- **Problem statement**:
From the first line of the entries below, reproduce everything exactly through the line with "- Browse Films (1193, 1357)", and nothing more.

>>>>>

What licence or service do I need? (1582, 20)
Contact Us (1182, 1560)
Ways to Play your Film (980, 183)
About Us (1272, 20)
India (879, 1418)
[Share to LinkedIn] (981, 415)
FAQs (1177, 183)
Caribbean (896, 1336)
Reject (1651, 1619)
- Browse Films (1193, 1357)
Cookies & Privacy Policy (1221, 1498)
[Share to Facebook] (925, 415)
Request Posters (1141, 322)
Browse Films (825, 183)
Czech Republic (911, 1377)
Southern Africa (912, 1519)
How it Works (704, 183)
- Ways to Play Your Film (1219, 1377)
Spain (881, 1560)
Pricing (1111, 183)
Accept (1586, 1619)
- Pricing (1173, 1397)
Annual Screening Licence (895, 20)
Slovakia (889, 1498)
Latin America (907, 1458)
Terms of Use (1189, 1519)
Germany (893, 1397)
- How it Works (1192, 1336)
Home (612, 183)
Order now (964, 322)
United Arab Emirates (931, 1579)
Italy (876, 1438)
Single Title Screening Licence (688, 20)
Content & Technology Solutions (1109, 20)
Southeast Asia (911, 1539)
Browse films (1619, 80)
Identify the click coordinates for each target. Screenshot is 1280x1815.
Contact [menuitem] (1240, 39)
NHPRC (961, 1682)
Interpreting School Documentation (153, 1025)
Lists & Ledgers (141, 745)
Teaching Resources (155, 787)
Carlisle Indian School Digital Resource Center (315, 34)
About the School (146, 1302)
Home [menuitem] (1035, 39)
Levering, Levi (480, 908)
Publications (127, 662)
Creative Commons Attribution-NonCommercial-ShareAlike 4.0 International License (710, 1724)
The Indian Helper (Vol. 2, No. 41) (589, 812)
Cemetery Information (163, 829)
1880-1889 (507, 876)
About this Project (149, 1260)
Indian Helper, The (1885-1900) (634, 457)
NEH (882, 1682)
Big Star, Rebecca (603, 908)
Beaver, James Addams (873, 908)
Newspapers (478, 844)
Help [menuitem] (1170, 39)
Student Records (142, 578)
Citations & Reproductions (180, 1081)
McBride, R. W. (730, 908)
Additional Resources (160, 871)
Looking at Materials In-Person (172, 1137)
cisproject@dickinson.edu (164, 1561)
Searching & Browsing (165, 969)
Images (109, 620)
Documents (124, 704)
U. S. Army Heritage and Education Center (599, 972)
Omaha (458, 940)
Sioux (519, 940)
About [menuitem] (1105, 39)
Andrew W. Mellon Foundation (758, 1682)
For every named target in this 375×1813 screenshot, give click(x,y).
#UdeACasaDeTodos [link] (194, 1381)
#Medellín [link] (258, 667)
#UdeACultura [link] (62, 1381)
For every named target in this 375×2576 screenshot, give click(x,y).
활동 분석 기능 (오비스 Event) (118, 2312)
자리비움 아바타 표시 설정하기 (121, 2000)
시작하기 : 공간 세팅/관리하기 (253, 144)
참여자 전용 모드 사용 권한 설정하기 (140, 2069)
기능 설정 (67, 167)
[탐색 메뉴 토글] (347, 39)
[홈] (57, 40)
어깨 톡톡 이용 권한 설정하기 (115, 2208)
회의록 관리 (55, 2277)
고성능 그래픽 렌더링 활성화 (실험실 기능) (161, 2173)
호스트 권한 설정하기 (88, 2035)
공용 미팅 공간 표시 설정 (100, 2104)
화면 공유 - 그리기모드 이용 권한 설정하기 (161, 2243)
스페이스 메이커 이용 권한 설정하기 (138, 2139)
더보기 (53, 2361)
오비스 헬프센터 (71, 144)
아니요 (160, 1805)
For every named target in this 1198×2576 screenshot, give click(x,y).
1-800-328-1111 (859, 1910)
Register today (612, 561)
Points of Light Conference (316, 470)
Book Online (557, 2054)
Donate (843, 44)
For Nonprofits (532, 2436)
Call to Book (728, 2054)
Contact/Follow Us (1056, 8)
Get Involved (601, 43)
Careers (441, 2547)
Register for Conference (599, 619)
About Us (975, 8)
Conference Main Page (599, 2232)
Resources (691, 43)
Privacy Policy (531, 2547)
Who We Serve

<<<<<

- **Task output**:
What licence or service do I need? (1582, 20)
Contact Us (1182, 1560)
Ways to Play your Film (980, 183)
About Us (1272, 20)
India (879, 1418)
[Share to LinkedIn] (981, 415)
FAQs (1177, 183)
Caribbean (896, 1336)
Reject (1651, 1619)
- Browse Films (1193, 1357)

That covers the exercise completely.